¡Canta! (Sing!, Garth Jennings, 2016)

En la comedia adolescente Admitido (Steve Pink, 2006), un joven fingía haber entrado en una universidad ficticia ante el fracaso de no haber ingresado en ninguna. Una cantidad enorme de alumnos empezaba a apuntarse a la escuela fantasma, creyendo que se trataba de una nueva facultad, de forma que lo que comenzaba como una tapadera para engañar a los padres del protagonista, se convierte de pronto en un inabarcable ejercicio de responsabilidad: el chico se ve obligado a crear una universidad desde cero, diseñar un plan de estudios, discutir las necesidades de los alumnos, contratar nuevo personal… Reconstruir el mundo, de algún modo.

Uno de los grandes momentos de aquella cinta tenía lugar en un salón de actos improvisado, aún con el edificio en ruinas, con todos los alumnos presentes y con el joven frente a ellos discutiendo cómo plantear este nuevo renacer desde la pura necesidad. La escena no está lejos del momento más importante de esta otra película de animación: cuando el teatro donde iba a tener lugar el espectáculo musical se derrumba y el sueño desaparece, son los propios participantes del show los que se lanzan al solar a cantar sin ninguna pretensión. El lugar se llena pronto de vecinos y de paseantes que transforman el espacio en una sala improvisada de conciertos. De repente, los habitantes han creado una nueva comunidad a partir de un lugar de encuentro común.

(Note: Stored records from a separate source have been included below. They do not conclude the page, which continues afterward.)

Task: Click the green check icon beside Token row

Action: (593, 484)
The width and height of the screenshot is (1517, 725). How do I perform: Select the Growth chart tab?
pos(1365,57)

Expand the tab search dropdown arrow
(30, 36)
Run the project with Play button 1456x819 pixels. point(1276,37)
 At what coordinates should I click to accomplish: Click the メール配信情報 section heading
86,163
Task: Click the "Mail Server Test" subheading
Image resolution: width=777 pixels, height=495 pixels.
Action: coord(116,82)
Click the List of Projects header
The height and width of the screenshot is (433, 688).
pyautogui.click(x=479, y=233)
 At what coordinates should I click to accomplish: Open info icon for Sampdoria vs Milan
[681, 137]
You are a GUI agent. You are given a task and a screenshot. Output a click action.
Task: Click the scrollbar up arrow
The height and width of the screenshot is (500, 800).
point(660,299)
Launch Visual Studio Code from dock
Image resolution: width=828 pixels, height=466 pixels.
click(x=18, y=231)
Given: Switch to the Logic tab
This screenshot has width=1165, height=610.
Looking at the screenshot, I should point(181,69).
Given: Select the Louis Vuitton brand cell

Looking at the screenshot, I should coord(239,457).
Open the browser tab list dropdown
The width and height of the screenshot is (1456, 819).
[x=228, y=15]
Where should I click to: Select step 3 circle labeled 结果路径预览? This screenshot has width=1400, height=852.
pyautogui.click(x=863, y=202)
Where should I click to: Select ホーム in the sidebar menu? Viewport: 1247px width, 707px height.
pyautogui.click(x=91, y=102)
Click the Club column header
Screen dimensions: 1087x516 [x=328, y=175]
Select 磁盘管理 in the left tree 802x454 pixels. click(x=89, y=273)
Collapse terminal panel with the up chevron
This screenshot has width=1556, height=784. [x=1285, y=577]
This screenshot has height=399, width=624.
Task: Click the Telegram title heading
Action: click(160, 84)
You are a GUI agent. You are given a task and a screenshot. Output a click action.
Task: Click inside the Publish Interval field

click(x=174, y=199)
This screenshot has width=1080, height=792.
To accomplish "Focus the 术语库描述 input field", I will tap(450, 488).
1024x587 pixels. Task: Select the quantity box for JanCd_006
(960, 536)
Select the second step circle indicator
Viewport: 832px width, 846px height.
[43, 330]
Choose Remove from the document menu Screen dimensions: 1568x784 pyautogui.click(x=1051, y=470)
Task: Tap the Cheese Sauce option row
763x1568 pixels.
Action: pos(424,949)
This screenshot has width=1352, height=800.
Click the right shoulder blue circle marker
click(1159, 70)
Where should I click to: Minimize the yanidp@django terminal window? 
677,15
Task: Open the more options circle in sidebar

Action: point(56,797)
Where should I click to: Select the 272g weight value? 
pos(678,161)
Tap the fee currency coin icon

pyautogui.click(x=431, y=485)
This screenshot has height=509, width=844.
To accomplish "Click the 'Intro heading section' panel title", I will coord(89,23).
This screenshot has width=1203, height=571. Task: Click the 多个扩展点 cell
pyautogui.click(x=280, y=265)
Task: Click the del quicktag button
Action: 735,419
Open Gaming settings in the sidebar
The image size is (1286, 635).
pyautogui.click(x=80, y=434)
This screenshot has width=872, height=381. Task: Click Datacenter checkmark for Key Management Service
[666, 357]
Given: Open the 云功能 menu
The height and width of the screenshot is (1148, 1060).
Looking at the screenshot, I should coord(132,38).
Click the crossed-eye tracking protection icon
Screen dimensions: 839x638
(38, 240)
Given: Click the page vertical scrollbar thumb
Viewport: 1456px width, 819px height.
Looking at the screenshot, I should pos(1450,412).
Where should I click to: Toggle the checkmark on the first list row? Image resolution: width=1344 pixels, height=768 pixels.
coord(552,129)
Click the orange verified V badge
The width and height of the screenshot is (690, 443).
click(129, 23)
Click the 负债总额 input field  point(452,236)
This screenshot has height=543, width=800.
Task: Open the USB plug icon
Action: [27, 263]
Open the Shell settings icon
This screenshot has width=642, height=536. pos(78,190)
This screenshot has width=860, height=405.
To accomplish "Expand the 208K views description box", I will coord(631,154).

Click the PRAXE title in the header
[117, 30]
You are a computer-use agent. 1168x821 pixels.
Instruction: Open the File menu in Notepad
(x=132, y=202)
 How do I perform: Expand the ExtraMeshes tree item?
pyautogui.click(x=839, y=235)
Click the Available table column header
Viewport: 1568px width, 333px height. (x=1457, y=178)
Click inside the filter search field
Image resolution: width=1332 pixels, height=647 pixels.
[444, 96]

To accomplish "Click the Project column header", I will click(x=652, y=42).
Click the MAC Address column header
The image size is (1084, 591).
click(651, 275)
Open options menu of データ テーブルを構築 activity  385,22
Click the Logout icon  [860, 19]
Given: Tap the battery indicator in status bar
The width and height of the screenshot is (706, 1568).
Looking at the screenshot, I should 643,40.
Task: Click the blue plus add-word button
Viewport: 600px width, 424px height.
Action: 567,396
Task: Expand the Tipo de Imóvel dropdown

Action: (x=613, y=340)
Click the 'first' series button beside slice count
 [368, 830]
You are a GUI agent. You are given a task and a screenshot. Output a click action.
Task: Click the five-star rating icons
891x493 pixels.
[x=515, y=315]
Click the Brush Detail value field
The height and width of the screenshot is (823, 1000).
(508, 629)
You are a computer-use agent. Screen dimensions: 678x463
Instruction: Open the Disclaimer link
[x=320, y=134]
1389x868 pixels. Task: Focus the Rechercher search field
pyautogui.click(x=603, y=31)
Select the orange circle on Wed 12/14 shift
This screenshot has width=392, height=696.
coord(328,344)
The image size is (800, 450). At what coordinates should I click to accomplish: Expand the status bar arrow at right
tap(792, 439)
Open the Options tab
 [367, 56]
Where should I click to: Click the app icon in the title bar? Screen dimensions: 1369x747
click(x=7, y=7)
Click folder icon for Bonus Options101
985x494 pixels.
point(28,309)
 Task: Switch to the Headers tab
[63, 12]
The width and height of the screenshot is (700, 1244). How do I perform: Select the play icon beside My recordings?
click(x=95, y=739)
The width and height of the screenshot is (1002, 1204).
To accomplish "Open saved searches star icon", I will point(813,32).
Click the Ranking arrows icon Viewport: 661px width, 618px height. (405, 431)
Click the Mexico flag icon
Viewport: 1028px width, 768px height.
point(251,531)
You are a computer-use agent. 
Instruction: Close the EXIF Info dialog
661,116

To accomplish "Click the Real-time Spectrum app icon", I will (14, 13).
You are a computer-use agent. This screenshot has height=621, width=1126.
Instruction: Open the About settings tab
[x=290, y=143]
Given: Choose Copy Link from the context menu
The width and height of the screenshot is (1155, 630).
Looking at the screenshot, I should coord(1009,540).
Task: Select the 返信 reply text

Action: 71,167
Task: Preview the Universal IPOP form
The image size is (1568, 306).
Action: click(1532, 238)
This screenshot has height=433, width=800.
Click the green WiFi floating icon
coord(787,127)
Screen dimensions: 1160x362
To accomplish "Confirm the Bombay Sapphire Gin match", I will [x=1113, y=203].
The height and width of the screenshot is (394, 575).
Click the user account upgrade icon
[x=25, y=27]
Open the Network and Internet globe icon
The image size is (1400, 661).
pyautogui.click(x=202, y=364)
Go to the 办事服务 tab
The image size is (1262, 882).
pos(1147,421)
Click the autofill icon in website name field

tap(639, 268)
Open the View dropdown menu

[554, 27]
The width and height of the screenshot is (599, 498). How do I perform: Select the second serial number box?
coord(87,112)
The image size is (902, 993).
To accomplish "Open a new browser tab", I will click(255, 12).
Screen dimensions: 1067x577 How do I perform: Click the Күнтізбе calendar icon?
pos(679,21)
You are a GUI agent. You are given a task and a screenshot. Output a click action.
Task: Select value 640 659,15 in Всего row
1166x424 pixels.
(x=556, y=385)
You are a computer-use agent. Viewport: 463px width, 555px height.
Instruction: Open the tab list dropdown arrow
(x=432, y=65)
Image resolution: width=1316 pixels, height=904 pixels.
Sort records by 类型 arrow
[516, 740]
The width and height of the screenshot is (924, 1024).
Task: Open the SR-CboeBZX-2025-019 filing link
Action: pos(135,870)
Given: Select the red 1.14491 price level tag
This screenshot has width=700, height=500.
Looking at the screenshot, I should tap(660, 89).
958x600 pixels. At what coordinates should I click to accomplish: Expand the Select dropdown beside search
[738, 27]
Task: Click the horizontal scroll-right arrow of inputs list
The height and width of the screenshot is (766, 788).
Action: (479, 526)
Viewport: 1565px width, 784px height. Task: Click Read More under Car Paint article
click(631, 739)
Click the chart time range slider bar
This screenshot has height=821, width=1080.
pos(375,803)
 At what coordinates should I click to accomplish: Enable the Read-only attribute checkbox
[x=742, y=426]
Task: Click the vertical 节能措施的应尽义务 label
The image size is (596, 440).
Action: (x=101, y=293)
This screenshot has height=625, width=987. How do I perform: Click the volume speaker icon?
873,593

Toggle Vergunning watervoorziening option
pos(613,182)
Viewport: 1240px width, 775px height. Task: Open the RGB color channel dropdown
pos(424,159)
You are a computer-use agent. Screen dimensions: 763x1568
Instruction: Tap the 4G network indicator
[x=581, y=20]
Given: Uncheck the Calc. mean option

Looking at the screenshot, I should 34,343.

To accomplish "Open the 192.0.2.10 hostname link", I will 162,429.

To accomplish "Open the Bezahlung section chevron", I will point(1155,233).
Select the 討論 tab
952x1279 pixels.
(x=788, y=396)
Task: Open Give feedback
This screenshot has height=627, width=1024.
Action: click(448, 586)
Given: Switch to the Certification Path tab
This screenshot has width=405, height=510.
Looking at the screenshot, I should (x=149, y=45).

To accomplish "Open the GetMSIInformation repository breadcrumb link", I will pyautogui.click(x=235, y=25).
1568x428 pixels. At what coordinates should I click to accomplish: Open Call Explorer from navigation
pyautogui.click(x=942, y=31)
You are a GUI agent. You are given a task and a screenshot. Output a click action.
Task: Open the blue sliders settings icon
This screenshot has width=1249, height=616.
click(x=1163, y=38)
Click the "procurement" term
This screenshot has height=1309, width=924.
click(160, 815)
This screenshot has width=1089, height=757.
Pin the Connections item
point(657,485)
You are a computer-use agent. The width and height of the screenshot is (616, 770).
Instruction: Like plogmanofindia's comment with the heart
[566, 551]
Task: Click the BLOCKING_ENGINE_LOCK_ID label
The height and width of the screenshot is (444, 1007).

En ese sentido, ¡Canta! es una película que parte de un tópico, el concurso musical aséptico del nuevo milenio, para terminar planteando una reconstrucción, una reformulación del show que interroga sobre la anestesia del espectáculo televisivo frente al encanto y la libertad de la actividad compartida, ajena a todo aparato publicitario o instrumento de control de masas. La película está haciendo, a la vez, su propio proceso: no hay trasfondo más impertinente para los personajes que actúan en el programa, desde gorilas ladrones de bancos hasta ratones amantes de las apuestas y el póker perseguidos por la mafia. Pareciera que los personajes están obligados a poseer cada uno una subtrama propia, esclavos del manual de los gurús del guión. Y en cierta manera este filme es el reflejo perfecto del profundo desconcierto de Hollywood ante la creación audiovisual del presente, obsesionado con la pirotecnia visual y abrazando materiales argumentales cada vez más absurdos.

Y es por eso que la película hace su propio proceso despojándose de esos argumentos secundarios y encaminándose al encuentro con ese edificio derruido que se convierte en el escenario de otra cosa, y a la propia ¡Canta! en un manifiesto de lo colectivo muy diferente al del relato convencional. Cuando Mr. Moon, el entrañable empresario protagonista, pierde toda esperanza de triunfo como productor del show definitivo, una nueva reformulación del modelo y de su propio concepto de triunfo le lleva a descubrir una cierta verdad: que la idea de triunfo contemporánea sigue teniendo que ver con el enriquecimiento individual, y nunca con el gesto de hacer felices a los demás.